Edgar Morin, filósofo francês, morre aos 104 anos de idade

Um dos principais intelectuais contemporâneos, o filósofo e sociólogo francês Edgar Morin morreu, nesta sexta-feira (29), aos 104 anos de idade.

O falecimento foi confirmado, em nota, pela Multiversidad Mundo Real Edgar Morin, instituição internacional com sede no México que difunde o conhecimento do pesquisador. O Centro de Estudos e Pesquisas Edgar Morin, em São Paulo, também lamentou a morte do pensador. 

Ele era autor de mais de 30 livros.
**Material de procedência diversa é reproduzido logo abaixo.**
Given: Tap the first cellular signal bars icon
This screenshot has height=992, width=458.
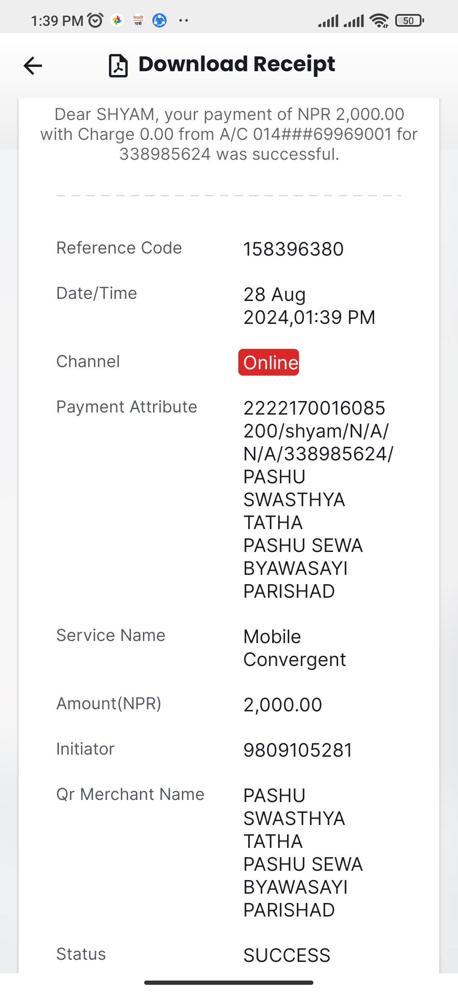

Entre as obras, Os sete saberes necessários à educação do futuro, A cabeça bem feita e O método

Segundo a entidade, o cientista social, considerado um ícone humanista, foi responsável por uma obra que transformou a compreensão do conhecimento, da educação e da condição humana.

De acordo com a nota da  Multiversidad Mundo Real Edgar Morin, o pensamento dele buscou “compreender a incerteza, reconectar o conhecimento e abraçar a complexidade da condição humana”.

Compreensão ampla

Morin defendia que os grandes desafios do mundo não poderiam ser abordados por uma única área do conhecimento, mas pelo diálogo entre contextos, experiências e formas de compreender a realidade.

“Seu conceito de pensamento complexo permitiu o reconhecimento da relação inseparável entre o indivíduo, a sociedade, a espécie, a natureza, a história e a cultura”, afirmou a nota. 

Ainda de acordo com a entidade, Morin ensinou que viver envolve aprender a lidar com a incerteza, compreender as contradições e reconhecer que a realidade é tecida a partir de múltiplas dimensões.

Na página da instituição, uma frase do pensador está em destaque: “enquanto eu estiver possuído pelas forças da vida, o espectro da morte se afasta.”